+++ Exercise data +++
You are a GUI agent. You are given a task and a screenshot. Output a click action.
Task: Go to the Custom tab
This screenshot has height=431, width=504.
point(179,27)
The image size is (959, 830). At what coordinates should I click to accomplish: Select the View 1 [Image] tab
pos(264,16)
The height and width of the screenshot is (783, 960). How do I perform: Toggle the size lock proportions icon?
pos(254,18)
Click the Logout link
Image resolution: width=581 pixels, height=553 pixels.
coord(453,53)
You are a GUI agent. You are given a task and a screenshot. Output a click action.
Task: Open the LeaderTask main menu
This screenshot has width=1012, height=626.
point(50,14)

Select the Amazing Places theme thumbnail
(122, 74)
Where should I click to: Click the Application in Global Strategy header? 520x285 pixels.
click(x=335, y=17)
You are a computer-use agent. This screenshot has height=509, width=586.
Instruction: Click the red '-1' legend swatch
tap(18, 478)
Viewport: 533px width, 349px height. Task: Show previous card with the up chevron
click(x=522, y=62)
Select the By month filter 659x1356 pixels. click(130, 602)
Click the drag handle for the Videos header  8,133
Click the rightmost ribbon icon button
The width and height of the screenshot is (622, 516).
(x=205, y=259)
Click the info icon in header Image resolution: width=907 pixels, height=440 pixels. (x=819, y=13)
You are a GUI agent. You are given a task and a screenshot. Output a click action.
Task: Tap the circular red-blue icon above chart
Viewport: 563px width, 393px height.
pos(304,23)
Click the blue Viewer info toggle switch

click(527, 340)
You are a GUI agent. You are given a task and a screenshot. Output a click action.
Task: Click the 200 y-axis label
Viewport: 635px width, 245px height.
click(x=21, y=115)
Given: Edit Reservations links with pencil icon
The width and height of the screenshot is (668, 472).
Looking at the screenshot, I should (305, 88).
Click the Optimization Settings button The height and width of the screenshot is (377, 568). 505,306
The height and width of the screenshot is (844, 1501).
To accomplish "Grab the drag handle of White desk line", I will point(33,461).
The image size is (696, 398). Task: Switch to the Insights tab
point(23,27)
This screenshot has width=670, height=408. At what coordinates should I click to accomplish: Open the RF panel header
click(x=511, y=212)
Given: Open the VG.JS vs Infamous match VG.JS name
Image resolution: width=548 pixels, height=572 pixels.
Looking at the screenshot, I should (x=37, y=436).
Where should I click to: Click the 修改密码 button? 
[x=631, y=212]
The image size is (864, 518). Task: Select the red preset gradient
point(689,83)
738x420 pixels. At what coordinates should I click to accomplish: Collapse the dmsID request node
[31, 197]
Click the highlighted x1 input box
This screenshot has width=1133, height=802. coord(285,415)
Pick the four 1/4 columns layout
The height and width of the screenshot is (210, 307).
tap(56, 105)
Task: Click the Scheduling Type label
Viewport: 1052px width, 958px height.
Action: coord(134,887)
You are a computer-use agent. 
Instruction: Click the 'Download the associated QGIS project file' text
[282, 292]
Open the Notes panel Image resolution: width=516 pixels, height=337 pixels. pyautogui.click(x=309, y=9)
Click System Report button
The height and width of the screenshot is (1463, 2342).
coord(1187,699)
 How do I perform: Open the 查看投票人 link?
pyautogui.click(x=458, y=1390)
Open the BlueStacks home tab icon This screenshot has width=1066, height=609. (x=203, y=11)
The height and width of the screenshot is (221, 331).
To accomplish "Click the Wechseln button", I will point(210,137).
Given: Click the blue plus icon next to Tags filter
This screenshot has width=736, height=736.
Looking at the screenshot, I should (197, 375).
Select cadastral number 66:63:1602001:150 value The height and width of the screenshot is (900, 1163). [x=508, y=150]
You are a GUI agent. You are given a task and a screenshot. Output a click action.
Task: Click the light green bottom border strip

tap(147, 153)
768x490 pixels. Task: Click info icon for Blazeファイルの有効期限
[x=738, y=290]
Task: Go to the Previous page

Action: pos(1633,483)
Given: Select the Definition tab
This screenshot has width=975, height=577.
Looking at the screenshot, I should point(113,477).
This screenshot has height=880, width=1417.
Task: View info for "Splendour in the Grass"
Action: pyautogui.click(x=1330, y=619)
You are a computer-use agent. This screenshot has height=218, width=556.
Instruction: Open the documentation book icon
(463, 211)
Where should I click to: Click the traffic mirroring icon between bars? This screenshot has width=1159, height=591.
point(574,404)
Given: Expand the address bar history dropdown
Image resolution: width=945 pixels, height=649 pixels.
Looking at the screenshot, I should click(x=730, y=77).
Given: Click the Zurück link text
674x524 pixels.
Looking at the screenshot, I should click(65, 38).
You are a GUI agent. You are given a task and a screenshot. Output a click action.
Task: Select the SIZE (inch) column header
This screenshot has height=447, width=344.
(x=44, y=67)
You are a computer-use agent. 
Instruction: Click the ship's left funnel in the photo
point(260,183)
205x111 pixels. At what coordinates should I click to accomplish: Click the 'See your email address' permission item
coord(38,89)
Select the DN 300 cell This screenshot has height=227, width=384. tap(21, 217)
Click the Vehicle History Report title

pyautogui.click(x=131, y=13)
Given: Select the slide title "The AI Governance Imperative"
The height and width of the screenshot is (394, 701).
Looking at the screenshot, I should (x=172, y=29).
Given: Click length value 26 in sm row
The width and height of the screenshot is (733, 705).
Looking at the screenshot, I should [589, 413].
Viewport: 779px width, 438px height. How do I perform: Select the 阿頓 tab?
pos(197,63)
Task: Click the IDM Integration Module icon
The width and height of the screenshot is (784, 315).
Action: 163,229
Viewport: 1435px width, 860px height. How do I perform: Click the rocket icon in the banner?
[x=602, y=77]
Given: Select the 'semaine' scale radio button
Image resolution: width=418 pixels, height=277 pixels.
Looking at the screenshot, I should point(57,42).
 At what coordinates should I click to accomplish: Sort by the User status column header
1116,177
+++
Only lines with the word "label" are wanted, so copy each one from the records.

Task: Click the 200 y-axis label
Task: Click the Scheduling Type label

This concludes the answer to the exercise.